*YOUR GOAL:*
Of the material below, the lines to be retyped are those from the line containing "Where should I click to: Click the Spherical" through the line containing "The image size is (1365, 896).", inclusive; reproduce them exactly.

----------------

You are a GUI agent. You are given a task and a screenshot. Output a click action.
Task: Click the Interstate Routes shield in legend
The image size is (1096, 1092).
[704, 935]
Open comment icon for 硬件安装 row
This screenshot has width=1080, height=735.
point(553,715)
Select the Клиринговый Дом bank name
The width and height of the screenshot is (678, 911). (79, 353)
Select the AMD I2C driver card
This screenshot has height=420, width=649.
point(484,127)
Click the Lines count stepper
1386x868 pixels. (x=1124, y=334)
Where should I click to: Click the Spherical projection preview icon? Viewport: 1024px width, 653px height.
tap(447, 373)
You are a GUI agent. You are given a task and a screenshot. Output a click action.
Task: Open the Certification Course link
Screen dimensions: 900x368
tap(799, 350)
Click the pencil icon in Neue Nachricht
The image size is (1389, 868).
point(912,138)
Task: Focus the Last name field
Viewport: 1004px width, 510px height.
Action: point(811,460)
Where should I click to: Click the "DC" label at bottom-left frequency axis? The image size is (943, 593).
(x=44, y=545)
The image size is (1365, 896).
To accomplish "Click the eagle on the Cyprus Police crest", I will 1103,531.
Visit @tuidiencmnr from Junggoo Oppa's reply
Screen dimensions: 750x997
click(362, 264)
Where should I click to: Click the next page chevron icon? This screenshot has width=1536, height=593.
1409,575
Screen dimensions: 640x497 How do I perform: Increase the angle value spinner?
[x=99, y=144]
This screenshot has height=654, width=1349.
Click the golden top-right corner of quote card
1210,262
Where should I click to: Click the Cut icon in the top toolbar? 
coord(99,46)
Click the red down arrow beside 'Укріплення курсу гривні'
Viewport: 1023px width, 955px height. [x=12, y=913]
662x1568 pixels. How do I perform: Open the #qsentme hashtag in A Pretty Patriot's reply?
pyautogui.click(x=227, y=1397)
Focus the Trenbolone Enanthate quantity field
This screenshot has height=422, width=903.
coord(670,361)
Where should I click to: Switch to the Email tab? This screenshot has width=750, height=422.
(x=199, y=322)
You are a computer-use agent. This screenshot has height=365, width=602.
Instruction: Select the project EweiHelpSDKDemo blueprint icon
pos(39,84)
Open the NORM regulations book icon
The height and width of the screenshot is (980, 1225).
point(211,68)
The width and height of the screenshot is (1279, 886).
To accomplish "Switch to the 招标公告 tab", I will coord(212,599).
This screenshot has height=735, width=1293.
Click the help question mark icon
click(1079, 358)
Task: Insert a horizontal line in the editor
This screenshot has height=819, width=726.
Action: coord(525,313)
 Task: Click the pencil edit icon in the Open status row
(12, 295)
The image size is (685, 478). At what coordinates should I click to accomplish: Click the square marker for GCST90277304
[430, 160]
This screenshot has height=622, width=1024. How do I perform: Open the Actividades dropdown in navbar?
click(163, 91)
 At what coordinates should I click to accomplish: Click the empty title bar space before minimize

----------------

*ANSWER FOR THIS EXERCISE:*
Where should I click to: Click the Spherical projection preview icon? Viewport: 1024px width, 653px height.
tap(447, 373)
You are a GUI agent. You are given a task and a screenshot. Output a click action.
Task: Open the Certification Course link
Screen dimensions: 900x368
tap(799, 350)
Click the pencil icon in Neue Nachricht
The image size is (1389, 868).
point(912,138)
Task: Focus the Last name field
Viewport: 1004px width, 510px height.
Action: point(811,460)
Where should I click to: Click the "DC" label at bottom-left frequency axis? The image size is (943, 593).
(x=44, y=545)
The image size is (1365, 896).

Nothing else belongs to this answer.